> Your assignment: Nothing but a verbatim copy of the data, minus the images, should be returned.

==== Supplied records

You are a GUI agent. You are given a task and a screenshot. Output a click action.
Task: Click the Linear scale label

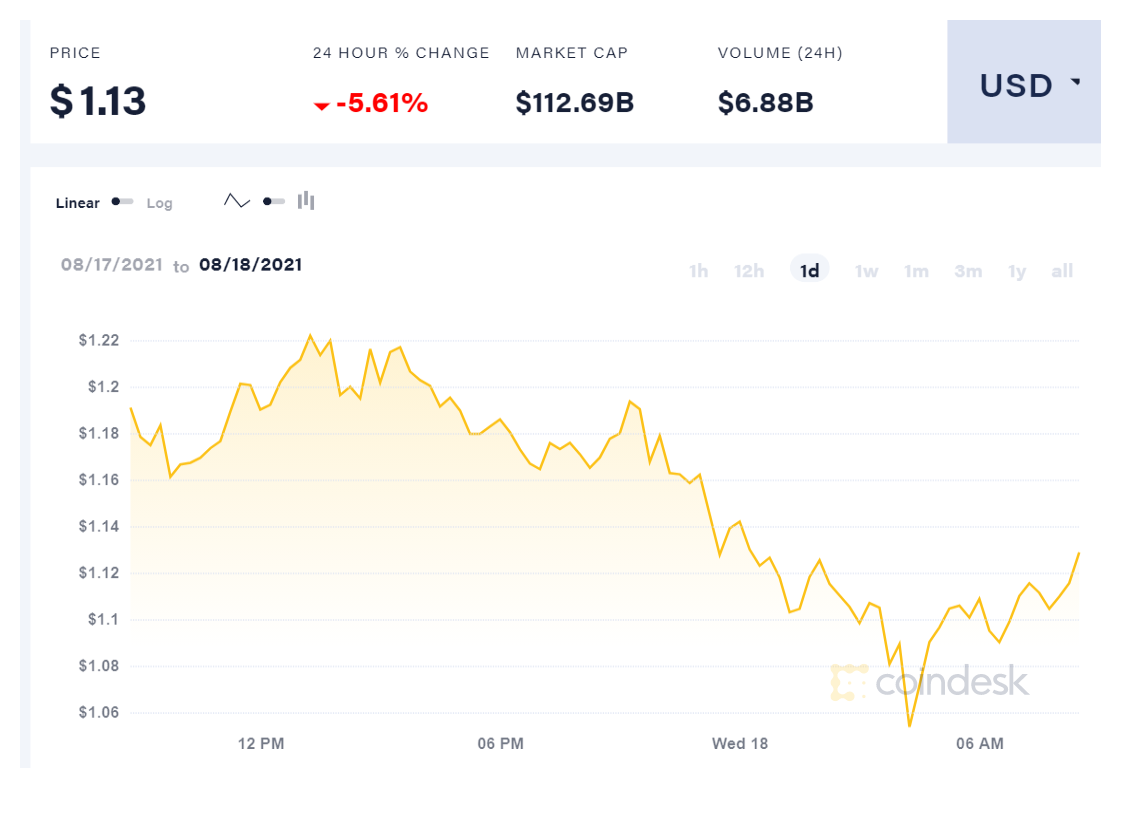tap(77, 203)
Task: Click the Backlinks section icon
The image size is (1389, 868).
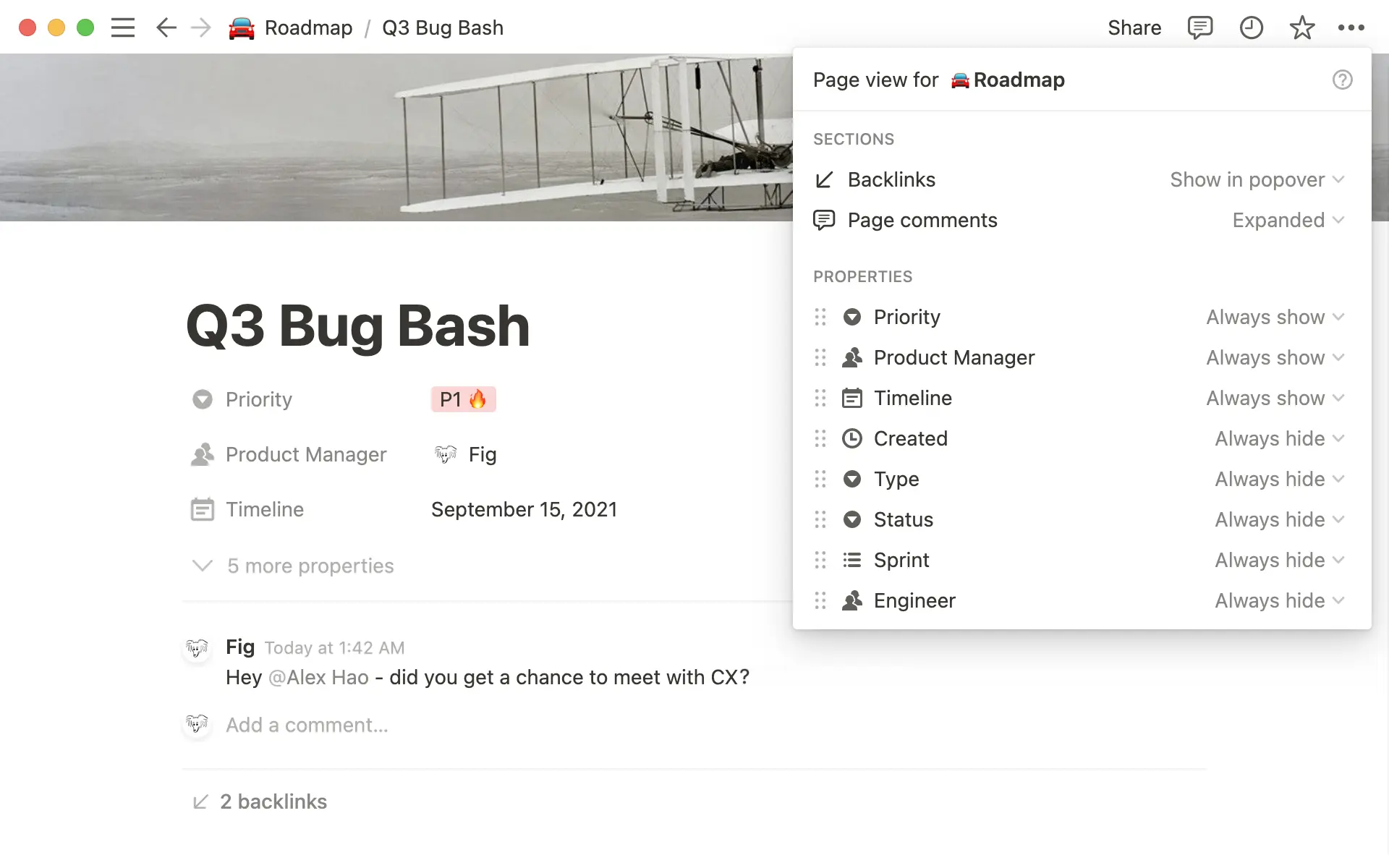Action: pyautogui.click(x=825, y=179)
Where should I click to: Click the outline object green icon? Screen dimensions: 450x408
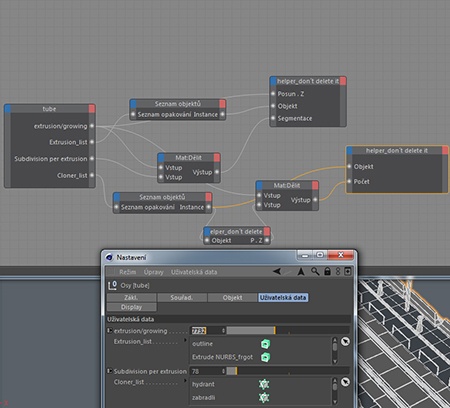click(x=265, y=344)
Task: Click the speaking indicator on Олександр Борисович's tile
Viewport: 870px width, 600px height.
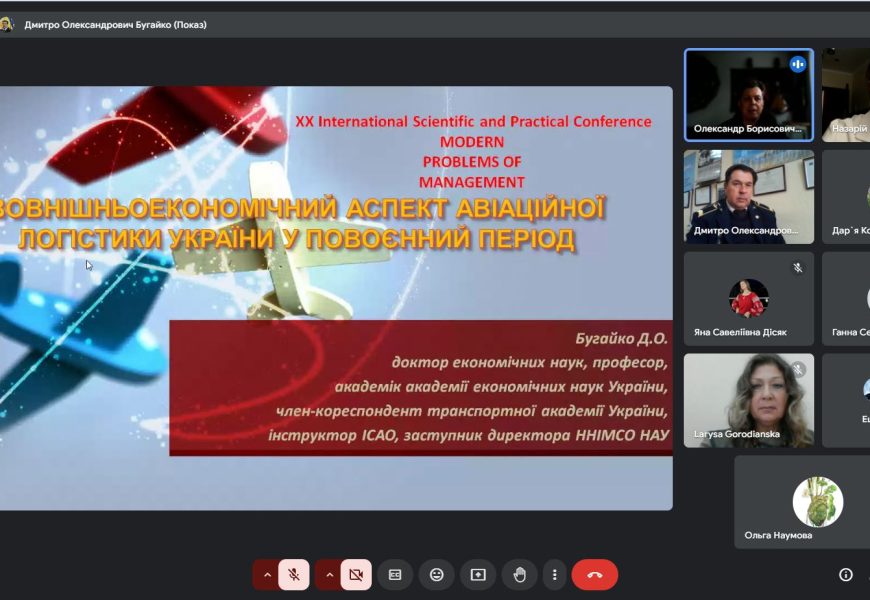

========

> Task response:
You are a GUI agent. You are given a task and a screenshot. Output a click action.
Task: Click the Linear scale label

tap(77, 203)
Task: Click the Backlinks section icon
The image size is (1389, 868).
Action: pyautogui.click(x=825, y=179)
Where should I click to: Click the outline object green icon? Screen dimensions: 450x408
click(x=265, y=344)
Task: Click the speaking indicator on Олександр Борисович's tile
Viewport: 870px width, 600px height.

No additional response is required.